O vi em 2005, quando tinha 17 e morava em Paris. Solitário, sentindo falta da literatura de minha terra, vi que autores brasileiros fariam uma palestra, nem lembro onde, mas fui. Diziam que Chico Buarque estaria lá. Não foi. Fato que não me deixou nada chateado, depois que o vi falando sobre nossa literatura e lendo em francês, um trecho de Nove Noites.
Cheguei em casa, longe da minha Vila Madalena, São Paulo, mas à côté de la Republique, liguei para minha mãe, milhares de quilômetros de distância e pedi Nove Noites, por Sedex, por favor... Ah, que bela companhia me foi.

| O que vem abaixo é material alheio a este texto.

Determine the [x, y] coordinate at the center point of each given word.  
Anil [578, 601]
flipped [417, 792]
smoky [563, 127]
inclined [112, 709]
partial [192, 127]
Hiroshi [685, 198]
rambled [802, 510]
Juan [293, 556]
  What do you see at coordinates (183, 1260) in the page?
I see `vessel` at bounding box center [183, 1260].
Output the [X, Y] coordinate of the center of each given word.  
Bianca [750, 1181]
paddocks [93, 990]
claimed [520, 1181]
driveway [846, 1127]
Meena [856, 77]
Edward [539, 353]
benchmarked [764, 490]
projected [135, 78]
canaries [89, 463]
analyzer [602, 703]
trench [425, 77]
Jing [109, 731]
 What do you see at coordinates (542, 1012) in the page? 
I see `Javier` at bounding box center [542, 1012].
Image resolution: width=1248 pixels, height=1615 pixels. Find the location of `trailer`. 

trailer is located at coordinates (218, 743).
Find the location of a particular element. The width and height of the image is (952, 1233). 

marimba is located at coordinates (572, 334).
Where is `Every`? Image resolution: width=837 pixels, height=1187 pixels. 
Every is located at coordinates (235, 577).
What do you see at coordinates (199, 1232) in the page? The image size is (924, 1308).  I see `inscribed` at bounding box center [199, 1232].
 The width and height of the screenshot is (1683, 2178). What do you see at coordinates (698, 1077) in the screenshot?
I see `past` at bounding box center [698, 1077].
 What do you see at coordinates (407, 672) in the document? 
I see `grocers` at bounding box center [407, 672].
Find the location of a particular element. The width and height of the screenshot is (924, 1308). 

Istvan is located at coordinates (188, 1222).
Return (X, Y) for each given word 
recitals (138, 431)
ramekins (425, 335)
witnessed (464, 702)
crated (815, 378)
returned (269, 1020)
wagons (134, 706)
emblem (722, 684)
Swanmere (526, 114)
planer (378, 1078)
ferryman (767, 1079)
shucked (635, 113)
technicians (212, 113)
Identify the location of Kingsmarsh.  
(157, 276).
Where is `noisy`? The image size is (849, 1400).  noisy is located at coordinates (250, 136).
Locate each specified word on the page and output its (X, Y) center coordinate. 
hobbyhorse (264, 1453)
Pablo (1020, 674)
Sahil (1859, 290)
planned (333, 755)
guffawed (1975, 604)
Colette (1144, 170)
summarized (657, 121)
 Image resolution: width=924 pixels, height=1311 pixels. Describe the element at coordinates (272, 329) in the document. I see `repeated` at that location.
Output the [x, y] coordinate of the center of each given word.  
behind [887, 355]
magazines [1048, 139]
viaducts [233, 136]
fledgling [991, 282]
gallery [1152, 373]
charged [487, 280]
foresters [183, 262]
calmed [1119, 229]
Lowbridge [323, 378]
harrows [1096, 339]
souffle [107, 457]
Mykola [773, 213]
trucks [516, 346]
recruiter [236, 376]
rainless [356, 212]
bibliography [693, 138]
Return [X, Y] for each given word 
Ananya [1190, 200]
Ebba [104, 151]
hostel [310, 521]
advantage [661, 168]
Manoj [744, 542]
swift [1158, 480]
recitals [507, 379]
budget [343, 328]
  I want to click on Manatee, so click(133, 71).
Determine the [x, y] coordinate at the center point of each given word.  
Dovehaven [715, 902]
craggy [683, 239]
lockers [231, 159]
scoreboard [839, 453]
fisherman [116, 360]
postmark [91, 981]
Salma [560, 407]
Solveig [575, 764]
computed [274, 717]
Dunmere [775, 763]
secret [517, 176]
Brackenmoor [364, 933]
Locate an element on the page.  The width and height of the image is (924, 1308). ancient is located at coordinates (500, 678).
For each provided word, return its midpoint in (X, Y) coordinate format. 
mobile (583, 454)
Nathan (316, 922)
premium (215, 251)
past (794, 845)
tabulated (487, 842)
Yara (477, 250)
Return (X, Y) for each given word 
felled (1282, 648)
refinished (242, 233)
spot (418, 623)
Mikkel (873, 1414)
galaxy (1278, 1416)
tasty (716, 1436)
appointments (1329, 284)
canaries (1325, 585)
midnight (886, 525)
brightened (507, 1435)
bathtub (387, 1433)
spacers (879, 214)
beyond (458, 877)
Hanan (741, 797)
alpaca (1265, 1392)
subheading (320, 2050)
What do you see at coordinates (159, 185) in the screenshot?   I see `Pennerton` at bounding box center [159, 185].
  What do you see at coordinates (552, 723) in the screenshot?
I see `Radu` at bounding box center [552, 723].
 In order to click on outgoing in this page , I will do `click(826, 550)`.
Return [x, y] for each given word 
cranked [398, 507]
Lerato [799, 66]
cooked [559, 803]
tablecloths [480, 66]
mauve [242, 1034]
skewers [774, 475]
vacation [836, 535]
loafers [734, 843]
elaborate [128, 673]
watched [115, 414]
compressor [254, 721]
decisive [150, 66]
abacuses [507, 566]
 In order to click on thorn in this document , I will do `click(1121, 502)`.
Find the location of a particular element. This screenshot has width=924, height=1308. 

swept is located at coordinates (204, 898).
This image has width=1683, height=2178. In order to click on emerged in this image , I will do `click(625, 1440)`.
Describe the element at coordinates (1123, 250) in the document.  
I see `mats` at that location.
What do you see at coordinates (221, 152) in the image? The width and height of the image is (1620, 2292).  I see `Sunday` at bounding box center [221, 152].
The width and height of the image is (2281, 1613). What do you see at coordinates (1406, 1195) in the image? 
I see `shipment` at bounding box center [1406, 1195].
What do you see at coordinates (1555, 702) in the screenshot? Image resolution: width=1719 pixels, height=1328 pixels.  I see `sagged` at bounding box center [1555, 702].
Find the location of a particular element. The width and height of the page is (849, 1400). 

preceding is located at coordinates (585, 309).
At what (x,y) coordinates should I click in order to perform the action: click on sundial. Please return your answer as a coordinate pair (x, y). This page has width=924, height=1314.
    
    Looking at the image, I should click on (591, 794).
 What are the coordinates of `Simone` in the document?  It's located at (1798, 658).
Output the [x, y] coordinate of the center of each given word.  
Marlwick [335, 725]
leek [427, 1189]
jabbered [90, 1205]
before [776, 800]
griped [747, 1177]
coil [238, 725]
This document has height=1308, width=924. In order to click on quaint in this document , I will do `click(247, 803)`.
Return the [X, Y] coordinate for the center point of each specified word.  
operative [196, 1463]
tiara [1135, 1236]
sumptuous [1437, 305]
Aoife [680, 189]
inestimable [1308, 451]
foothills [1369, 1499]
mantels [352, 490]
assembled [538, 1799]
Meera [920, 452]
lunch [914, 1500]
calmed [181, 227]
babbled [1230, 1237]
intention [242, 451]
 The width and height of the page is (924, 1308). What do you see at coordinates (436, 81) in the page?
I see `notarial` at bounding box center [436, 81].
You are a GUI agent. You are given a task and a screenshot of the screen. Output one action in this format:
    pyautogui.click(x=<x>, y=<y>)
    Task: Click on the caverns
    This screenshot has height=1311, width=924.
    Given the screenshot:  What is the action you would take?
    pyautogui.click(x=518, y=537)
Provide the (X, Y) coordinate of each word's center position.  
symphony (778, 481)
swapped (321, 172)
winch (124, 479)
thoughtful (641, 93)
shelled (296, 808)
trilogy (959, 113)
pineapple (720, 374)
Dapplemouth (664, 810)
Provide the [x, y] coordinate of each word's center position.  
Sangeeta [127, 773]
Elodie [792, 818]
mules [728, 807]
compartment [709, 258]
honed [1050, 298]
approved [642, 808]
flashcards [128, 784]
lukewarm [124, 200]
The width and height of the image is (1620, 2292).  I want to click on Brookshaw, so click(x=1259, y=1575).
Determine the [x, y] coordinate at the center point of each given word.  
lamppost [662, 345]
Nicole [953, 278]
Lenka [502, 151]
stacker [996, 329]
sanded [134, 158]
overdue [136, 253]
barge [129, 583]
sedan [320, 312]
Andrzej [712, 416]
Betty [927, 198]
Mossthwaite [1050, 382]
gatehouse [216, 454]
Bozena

Três anos se passaram, já li tudo que escreveu e, hoje, trabalho como técnico de projetos sociais com leitura e literatura infantil. Dou formação para jovens de escolas públicas em São Paulo para serem mediadores de leitura em suas comunidades. E este ano, vim lendo Nove Noites para os jovens, todos de 14 anos. Ontem o fiz de novo, resolvi passar aqui para contar, sem detalhes (não vou abusar) que como ocorreu comigo, os mediadores se apaixonam pelo livro e pela literatura em geral, com suas palavras. Tão fechados em suas comunidades, vêm abrindo-se. Enfim.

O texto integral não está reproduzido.